Encore un lecture rapide, très rapide... Plus jeune, j'étais fan de Musset... On a tous nos lectures d'adolescence, Arlène c'était Marguerite Yourcenar, alors que Hélène c'était Camus... On était très classique!
On connait Musset comme le poète amoureux de La Nuit de Mai, comme le créateur des Caprices de Marianne et de Lorenzaccio, comme le prosateur de La Confession d'un enfant du siècle. Il fut aussi un nouvelliste qui faisait les beaux jours - et les beaux numéros - de l'illustre Revue des Deux Mondes. Tous les récits sont parus dans ce périodique entre le 15 août 1837 et le 15 février 1839. On est encore dans la période faste et surtout feconde, de l'existence de Musset, dont l'ardeur créatrice faiblira après 1840.
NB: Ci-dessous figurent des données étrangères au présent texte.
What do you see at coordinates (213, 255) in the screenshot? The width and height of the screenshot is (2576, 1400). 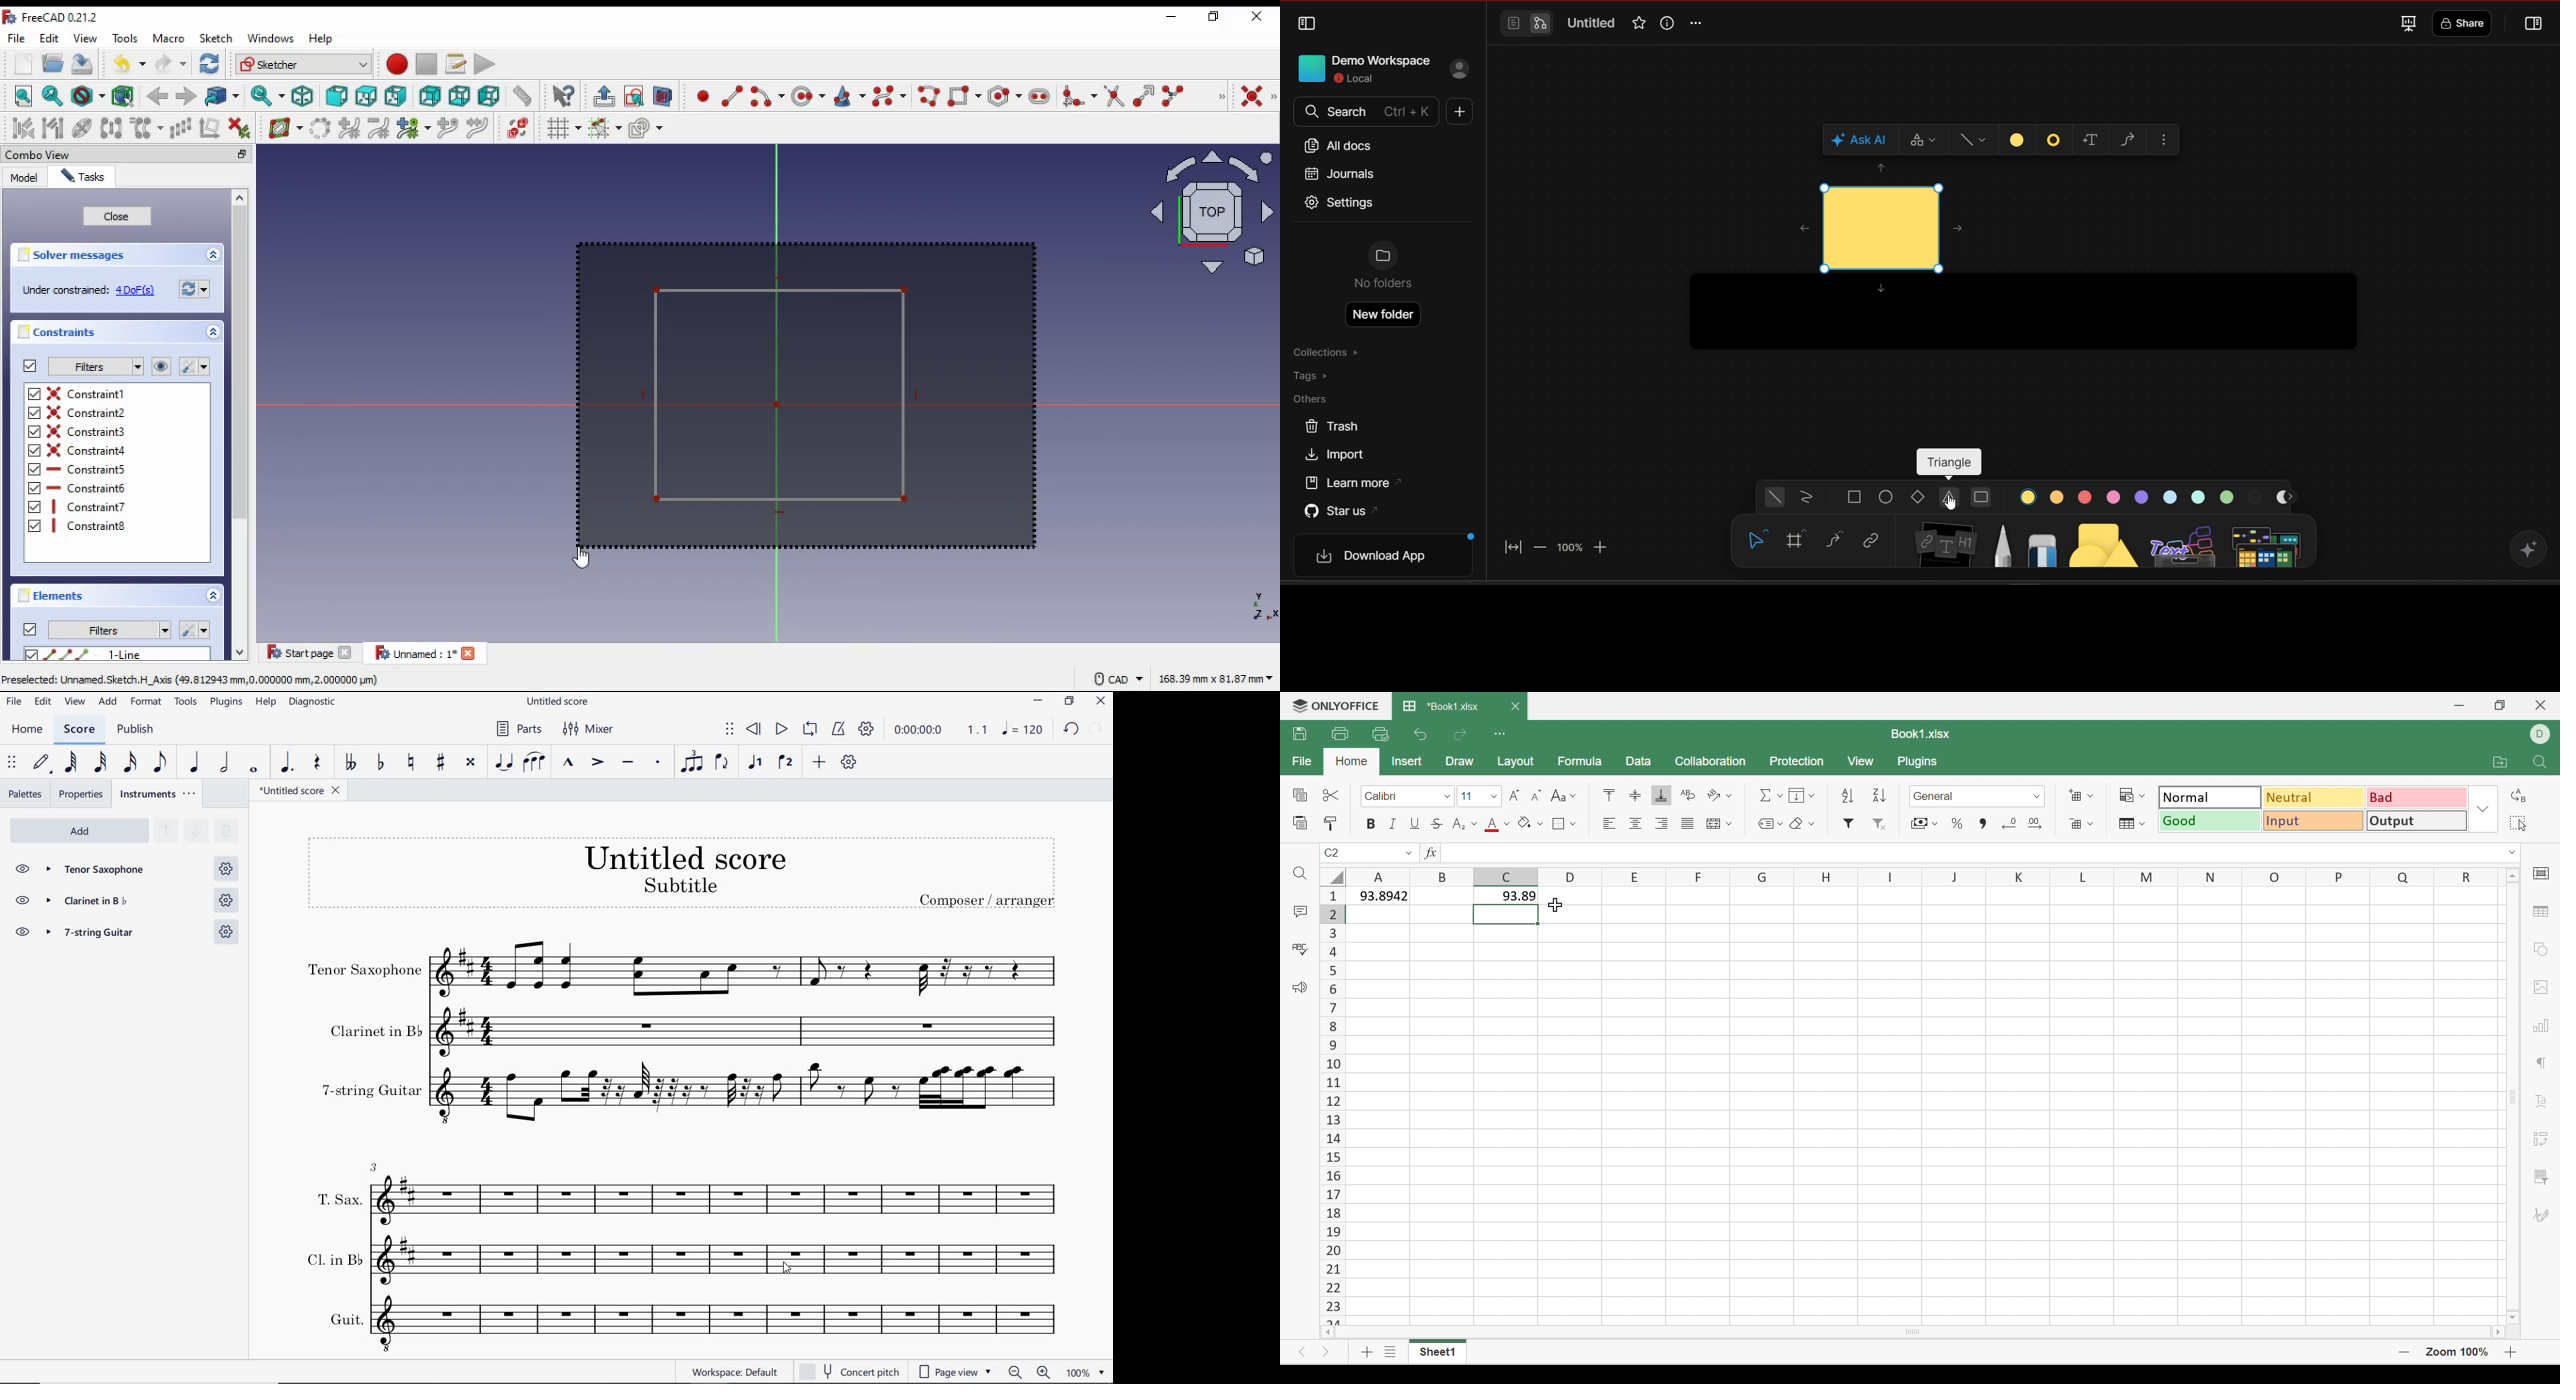 I see `collapse` at bounding box center [213, 255].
C'est l'amour qui fournit à Musset la matière de ses récits, toutefois, le ton dominant des nouvelles est au désenchantement.
Dans Emmeline, qualifié de "chef d'oeuvre de la littérature moderne" d'après Balzac, lors de sa parution, on assiste à une représentation de Don Giovanni. L'opéra est intégré à un système intersémiotique triangulaire incluant littérature, théâtre et musique. Toutefois, la simple introduction du Don Giovanni mozartien dans la nouvelle n'est pas une condition suffisante pour en faire une nouvelle version du mythe du séducteur. Et pourtant... c'est bien de séduction qu'il s'agit : le récit n'est autre qu'une métaphore de la séduction des arts!
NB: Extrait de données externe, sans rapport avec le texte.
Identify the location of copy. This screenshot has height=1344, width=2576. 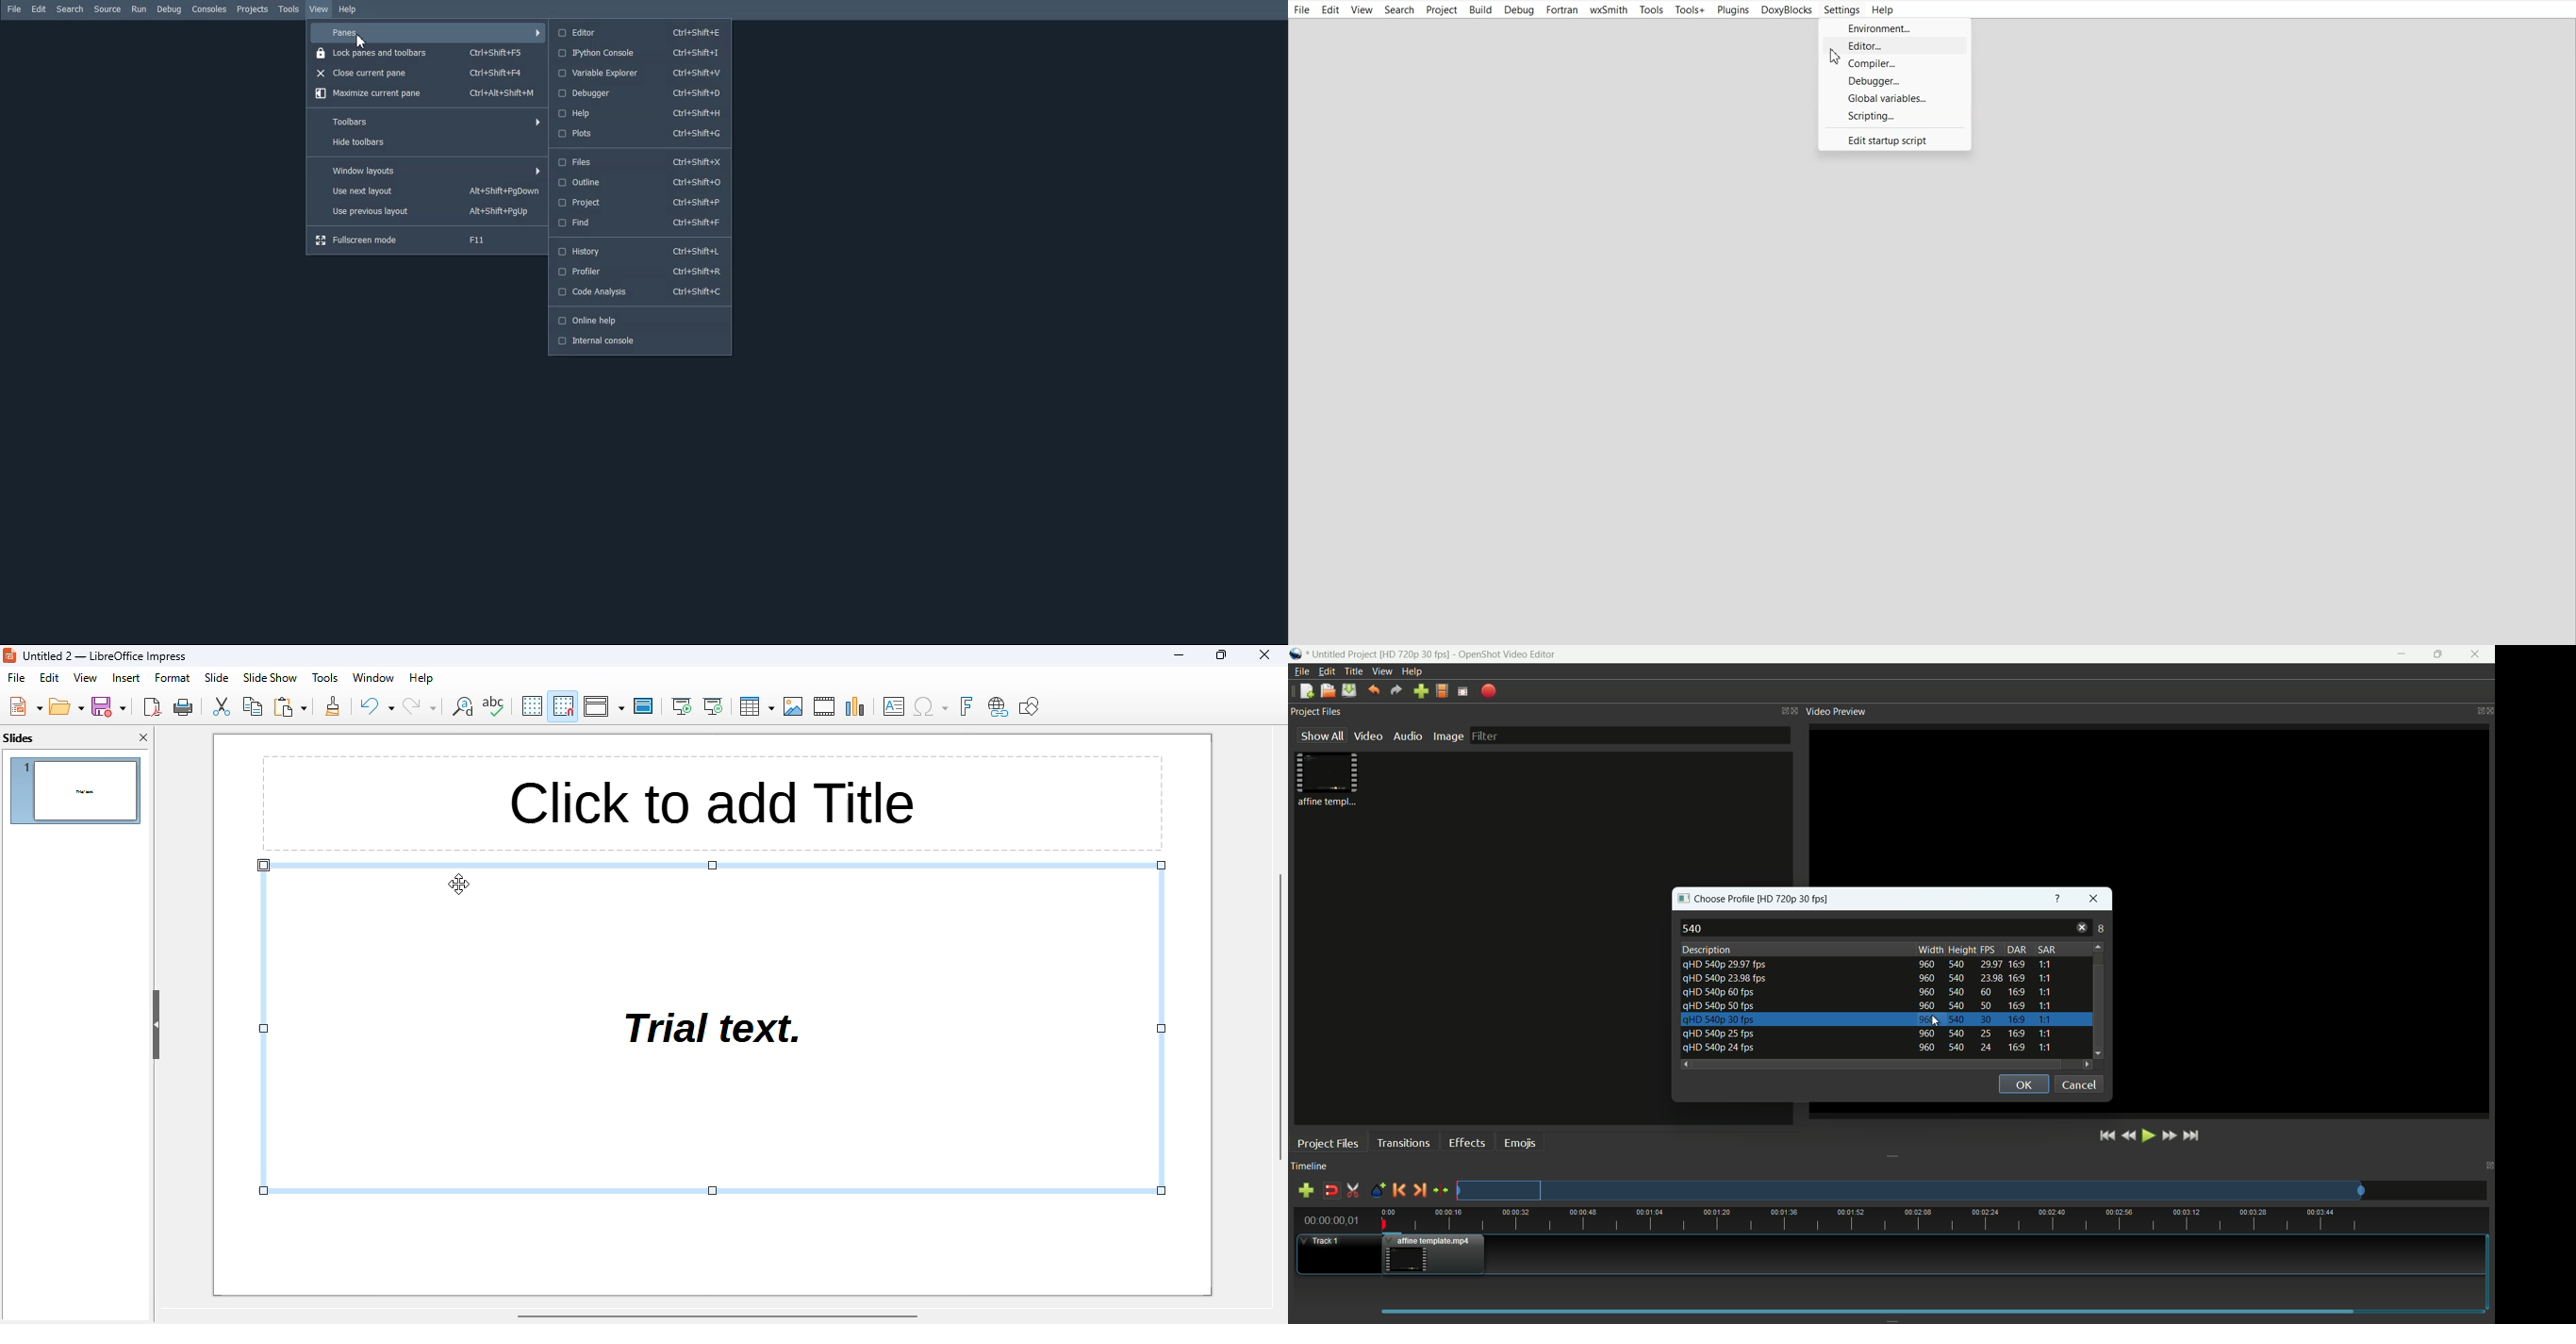
(254, 706).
"Elle ne regardait ni la salle, ni le théâtre; elle éprouvait une impatience irrésistible; Rubini, madame Heinefetter et mademoiselle Sontag chanteaient le trio des Masques, que le public leur fit répéter. Perdue dans sa rêverie, Emmeline écoutait de toute son âme; elle s'aperçut, en revenant à elle, qu'elle avait étendu le bras sur une chaise vide à ses côtés, et qu'elle serrait fortement son mouchoir, à défaut d'une main amie. Elle ne se demanda pas pourquoi M.de Marsan n'était pas là, mais elle se demanda pourquoi elle y était seule, et cette réflexion la troubla."
Alfred de Musset, Oeuvres Complètes, Gallimard.